The data below:

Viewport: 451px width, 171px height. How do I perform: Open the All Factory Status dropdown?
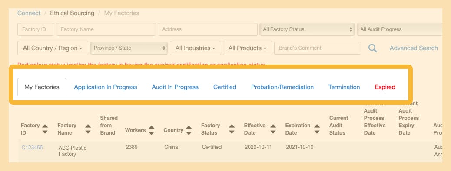(x=307, y=29)
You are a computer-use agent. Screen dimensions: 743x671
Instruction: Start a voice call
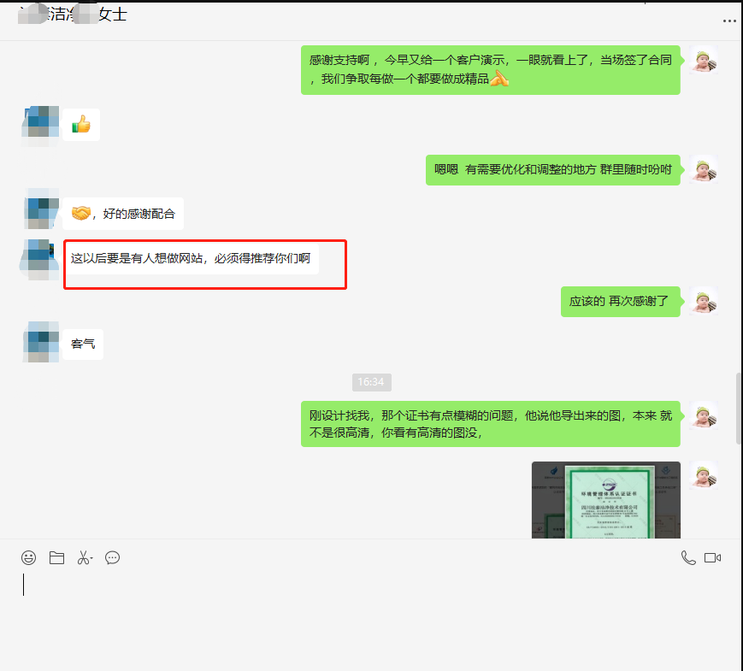point(687,558)
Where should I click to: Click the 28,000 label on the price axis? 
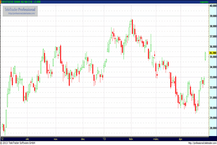[213, 128]
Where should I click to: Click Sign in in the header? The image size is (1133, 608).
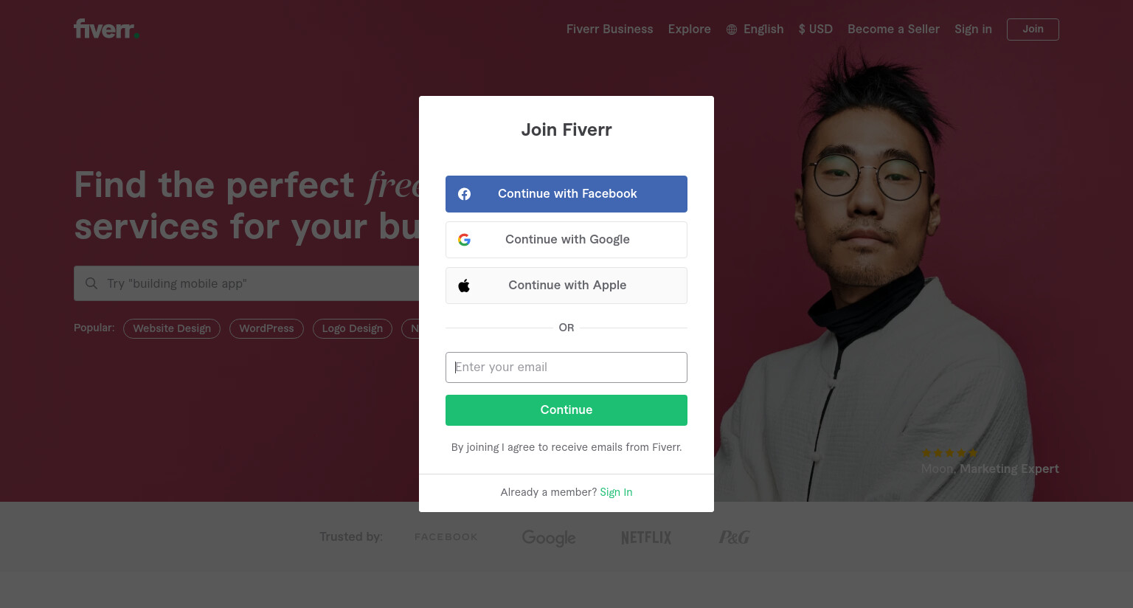pyautogui.click(x=973, y=30)
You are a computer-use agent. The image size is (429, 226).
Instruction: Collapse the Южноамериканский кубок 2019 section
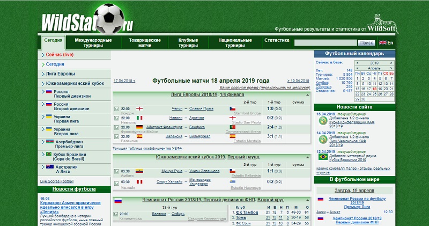306,157
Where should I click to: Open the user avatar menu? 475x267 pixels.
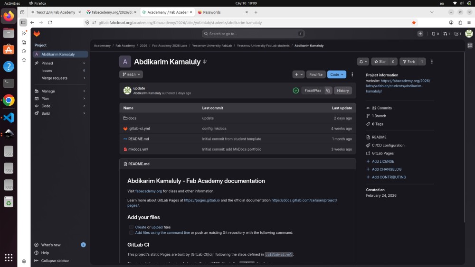click(469, 34)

End of The data.

Work to complete. Omit the pictures, then extract verbatim only those lines that fall between the line containing "Instruction: Collapse the" and the final line of the records above, both included.

Result.
Instruction: Collapse the Южноамериканский кубок 2019 section
306,157
Where should I click to: Open the user avatar menu? 475x267 pixels.
click(469, 34)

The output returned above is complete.